Currently I’m working on revising the storage chapter of The iOS Interview Guide and so far it looks like not that much has changed in the tools available for mobile developers to store data on iOS.
There are still same 4 main groups of storage available to us:
in-memory - arrays, dictionaries, structs, etc.
key-value persistent storage like user defaults and keychain
file disk storage
database storage options such as core data, realm, swiftdata, and sql
I’m finding some minor discrepancies, alterations, and deprecated methods that I’d need to adjust (NSCoding/NSSecureCoding, NSKeyedArchiver/NSKeyedUnarchiver, etc.) but otherwise there is no major changes.
I will be adding questions around SwiftData and more sample code to showcase how a storage object can interact with arrays/dictionaries for storage or user defaults, or file manager, or core data, etc. Technically it’s “new” but it’s basically the same category of ORM solutions like Core Data and Realm. It’s even using Core Data under the hood.
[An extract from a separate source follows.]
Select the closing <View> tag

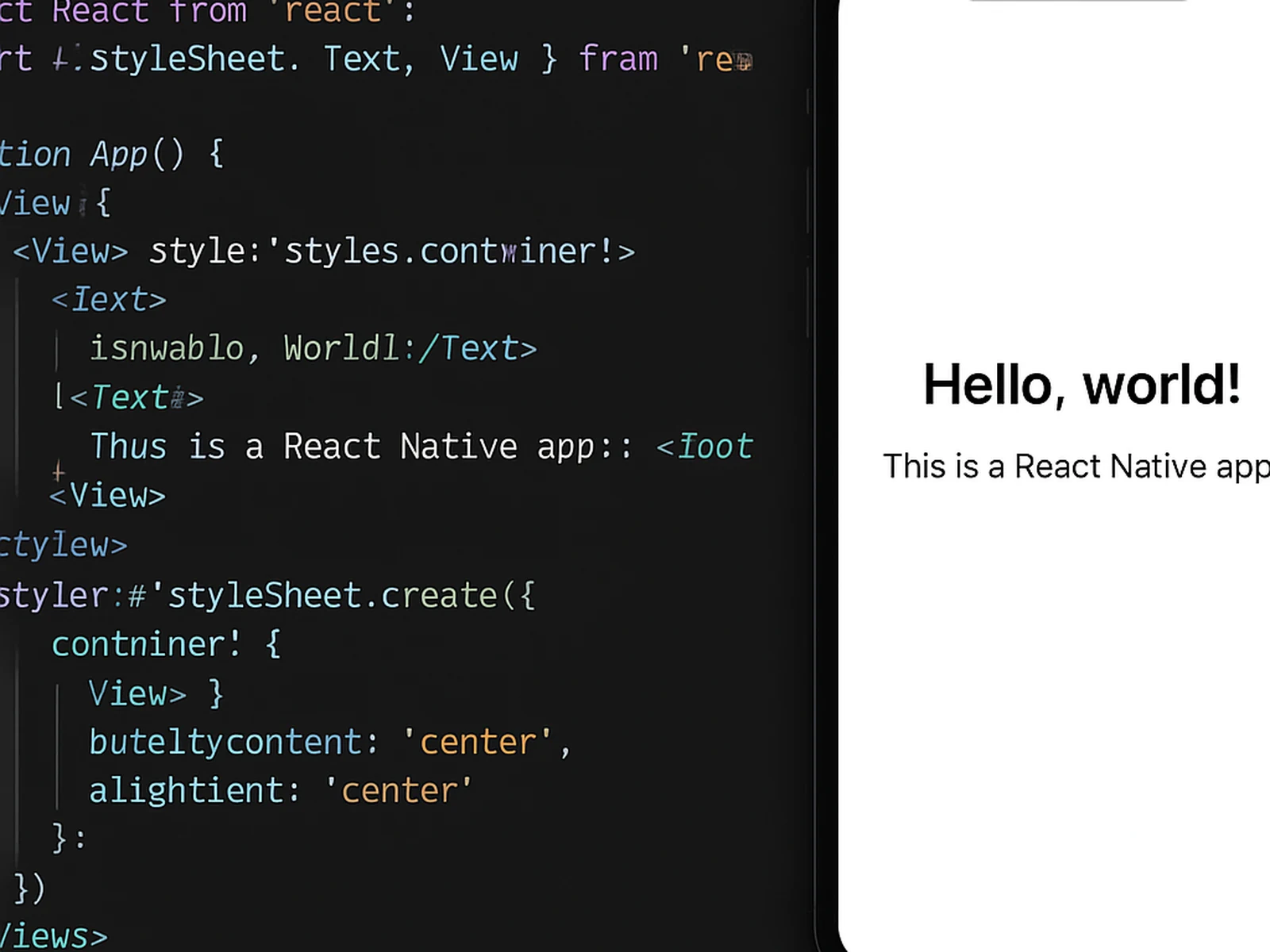(x=107, y=495)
Let me know if there is any specific area around how to store and persist things on iOS you’d like me to cover (email me or DM or comment here under this post).
I guess the storage layer and the way you persist things is an overall a solved problem that is pretty stable and does not change much over the years if you isolate it well in your codebase!
This is good news, that’s exactly the type of fundamental, “unhyped”, type of knowledge I want to continue having in the 2nd edition of the book.
P.S. the original 1st book edition had a “bonus” chapter showcasing how to evolve your storage layer from simple to complex. I most likely will remove that chapter and instead add more code samples to each question in the storage chapter.